“Eganmanía”: a potenciar las lecciones

31 de julio del 2019

Opinión de Ancizar Villa

“Eganmanía”: a potenciar las lecciones

Los triunfos son maravillosos y si además levantan el entusiasmo popular, mejor, porque Colombia necesita euforia, alegría, motivos de orgullo. Sin embargo, debemos preguntarnos: ¿cuáles son las lecciones que hemos aprendido de este muchacho talentoso, culto, sencillo, familiar y cordial? Por mi parte les propongo las siguientes, las cuales deberíamos potenciar en las distintas esferas y escenarios de la vida nacional: 

Egan es humilde. Y la humildad es una virtud del corazón, contraria a la soberbia. ¿Quién dice que los títulos universitarios, los altos cargos públicos, el linaje o el éxito artístico o deportivo tienen que implicar egolatría, maltrato a los demás o alejamiento de las raíces? Humildad, primera lección.

Egan es familiar. En Colombia estamos sufriendo de una enorme crisis al interior de las familias, lo cual repercute en el caos social que implica violencia, maltrato, irrespeto por las ideas ajenas y agresiones contra quienes supuestamente son los seres más cercanos. La imagen de los hermanos Bernal dándose mutuamente una bendición, abrazándose sin fijarse en el qué dirán del entorno, centrados en el amor filial, no podría pasar inadvertida. Ella nos enseña y nos demuestra que una familia unida salva; se salva y se respalda a sí misma; y salva, le aporta a la sociedad. Unión familiar, segunda lección.

Egan es disciplinado. Los deportistas en general y los ciclistas en particular, tienen que obedecer el rigor no solamente de las competencias, sino de los entrenamientos, y comer, dormir, realizar una exigente rutina de ejercicios y estar lejos de sus seres queridos y amigos gran parte del tiempo. El solo talento no alcanza, hay que rodearlo de exigencias, sin descanso, sin desmayo. Disciplina, tercera lección.

Egan trabaja en equipo. Esto es, tiene sentido colaborativo. El éxito nunca es posible en solitario, aunque uno solo sea el ganador. El éxito implica participar activa, continua y solidariamente en la búsqueda colectiva del objetivo, desde la posición que se ocupe y asimilando con hidalguía y tozudez las responsabilidades que se deban asumir. Solidaridad, cuarta lección.

Egan es integral. Ha entendido y asimilado una exigencia sustancial: no basta con ser una gran ciclista, tiene que ser una persona integral. De aquellos tiempos en los que jugadores de fútbol, ciclistas o deportistas en general ni siquiera miraban con seguridad una cámara o se amilanaban ante un micrófono, hemos llegado a este donde unos y otros, Egan entre ellos, entiende que el mundo es el escenario y que entonces también la mente y el espíritu deben ser alimentados con formación, meditación, aprendizaje de idiomas, tecnología y aplicación de inteligencia emocional. Integralidad, quinta lección.

Egan genera seguidismo. La imagen del niño Julián en Zipaquirá, sus palabras y su identificación con su ídolo, son un llamado de atención a los líderes sociales y políticos sobre su rol frente a las nuevas generaciones. ¿Qué les significan, qué les representan, qué es lo imitable de su trabajo, qué les aprenden? Responsabilidad social personal, sexta lección.

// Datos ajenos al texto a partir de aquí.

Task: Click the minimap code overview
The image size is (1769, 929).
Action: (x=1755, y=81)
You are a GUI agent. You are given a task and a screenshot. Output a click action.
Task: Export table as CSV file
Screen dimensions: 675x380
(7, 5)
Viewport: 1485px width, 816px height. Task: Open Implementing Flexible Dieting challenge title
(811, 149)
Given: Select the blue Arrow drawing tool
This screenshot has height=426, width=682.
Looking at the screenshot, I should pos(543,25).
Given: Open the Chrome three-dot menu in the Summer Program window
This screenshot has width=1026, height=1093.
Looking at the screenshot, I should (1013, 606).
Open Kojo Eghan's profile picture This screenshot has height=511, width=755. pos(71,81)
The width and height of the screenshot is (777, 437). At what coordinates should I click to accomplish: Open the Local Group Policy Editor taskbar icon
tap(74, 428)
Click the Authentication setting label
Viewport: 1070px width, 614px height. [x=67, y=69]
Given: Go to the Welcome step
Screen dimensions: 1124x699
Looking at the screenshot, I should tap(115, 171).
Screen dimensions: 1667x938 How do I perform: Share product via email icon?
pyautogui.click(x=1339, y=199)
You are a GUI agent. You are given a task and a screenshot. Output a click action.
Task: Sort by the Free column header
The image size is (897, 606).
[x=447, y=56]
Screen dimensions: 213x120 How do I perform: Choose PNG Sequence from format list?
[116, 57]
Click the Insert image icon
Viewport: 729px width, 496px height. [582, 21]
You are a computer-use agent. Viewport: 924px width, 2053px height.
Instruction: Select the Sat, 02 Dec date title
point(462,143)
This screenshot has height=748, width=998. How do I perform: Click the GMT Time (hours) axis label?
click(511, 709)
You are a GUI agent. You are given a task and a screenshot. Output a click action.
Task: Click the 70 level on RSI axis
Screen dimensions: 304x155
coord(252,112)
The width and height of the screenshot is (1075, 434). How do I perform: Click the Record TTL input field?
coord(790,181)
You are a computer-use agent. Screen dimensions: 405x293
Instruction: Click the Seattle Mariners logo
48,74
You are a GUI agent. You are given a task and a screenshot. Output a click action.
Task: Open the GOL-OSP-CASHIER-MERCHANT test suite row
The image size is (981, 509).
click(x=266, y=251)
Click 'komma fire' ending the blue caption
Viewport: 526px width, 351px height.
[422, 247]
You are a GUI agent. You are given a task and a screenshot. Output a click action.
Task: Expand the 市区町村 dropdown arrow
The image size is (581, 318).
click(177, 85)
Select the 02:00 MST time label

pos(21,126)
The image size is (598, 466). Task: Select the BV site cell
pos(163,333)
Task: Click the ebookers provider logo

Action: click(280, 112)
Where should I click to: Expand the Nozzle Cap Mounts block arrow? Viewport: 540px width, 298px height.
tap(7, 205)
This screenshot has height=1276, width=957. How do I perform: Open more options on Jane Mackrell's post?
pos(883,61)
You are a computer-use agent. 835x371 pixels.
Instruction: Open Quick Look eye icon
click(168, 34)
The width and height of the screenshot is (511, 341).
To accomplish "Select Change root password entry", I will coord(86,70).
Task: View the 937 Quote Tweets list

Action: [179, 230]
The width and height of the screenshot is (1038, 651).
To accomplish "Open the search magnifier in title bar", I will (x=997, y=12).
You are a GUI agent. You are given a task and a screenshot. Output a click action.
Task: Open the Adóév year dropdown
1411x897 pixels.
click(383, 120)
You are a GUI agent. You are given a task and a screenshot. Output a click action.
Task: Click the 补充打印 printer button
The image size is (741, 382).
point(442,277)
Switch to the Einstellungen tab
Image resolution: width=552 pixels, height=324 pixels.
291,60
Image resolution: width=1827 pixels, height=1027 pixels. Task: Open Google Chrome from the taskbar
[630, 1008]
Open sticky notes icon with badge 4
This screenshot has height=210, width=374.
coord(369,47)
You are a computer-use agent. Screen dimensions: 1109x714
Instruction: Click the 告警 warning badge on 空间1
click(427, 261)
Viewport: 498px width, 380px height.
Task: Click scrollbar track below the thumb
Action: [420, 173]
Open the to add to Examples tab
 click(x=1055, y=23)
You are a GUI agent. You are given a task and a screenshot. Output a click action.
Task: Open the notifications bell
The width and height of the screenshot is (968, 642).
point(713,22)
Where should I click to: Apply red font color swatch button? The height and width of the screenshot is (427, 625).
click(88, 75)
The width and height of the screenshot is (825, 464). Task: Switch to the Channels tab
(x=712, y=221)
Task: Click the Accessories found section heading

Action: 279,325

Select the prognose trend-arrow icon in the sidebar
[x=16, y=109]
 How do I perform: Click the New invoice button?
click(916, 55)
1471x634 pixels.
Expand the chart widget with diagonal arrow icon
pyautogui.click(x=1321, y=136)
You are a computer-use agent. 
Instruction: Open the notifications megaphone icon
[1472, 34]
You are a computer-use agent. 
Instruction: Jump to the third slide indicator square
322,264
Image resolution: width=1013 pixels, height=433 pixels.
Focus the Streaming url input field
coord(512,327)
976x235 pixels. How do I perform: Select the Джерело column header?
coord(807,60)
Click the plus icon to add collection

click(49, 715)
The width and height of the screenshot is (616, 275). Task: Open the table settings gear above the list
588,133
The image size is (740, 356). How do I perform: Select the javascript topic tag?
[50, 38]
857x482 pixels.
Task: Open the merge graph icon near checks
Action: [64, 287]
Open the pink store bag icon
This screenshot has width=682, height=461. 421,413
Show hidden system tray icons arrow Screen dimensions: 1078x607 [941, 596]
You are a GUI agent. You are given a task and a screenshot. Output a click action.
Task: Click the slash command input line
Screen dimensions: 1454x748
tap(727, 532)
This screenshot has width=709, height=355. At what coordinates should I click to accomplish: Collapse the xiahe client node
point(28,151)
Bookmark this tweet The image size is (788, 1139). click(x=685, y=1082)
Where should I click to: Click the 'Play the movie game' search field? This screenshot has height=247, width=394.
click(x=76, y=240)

Egan ama a Colombia. Este joven, lleno de talento, casi inocente, siempre, en cada declaración, en toda expresión, manifiesta su amor por la patria. Sabe que todo lo que hace, repercute en la imagen del país, en el ánimo colectivo y en la identidad nacional. Sentido de pertenencia, séptima lección.

Egan se levanta de las caídas. Ganar es un verbo que se conjuga en el ciclismo y en la vida con otros que le son insumos: caer, llorar, sufrir, fracasar, levantar, capitalizar, reaprender, reiniciar. Ni él, ni ninguno de los otros astros del ciclismo actual como Rigoberto, Nairo, o  Henao le echan la culpa de sus males a nadie; no acusan, no buscan culpables. Como héroes ensangrentados, esgrimen coraje y pasión para levantarse e ir tras de sus metas. Valentía, octava lección.

Insisto, de nada sirven los éxitos de deportistas, científicos, escritores y artistas, si ellos no se traducen en aprendizajes colectivos. Egan ha llegado a la cúspide y en ese camino por el que ha transitado con su poder, su talento, su equipo, las decisiones del universo y su formación como ser humano, se encuentran muchos mojones que invitan a mirar, a analizar, a imitar y a entender que podemos ser mejores si entendemos que la violencia, la agresión, la corrupción, el ánimo pendenciero y el egocentrismo, son ajenos al orgullo nacional y al bienestar colectivo.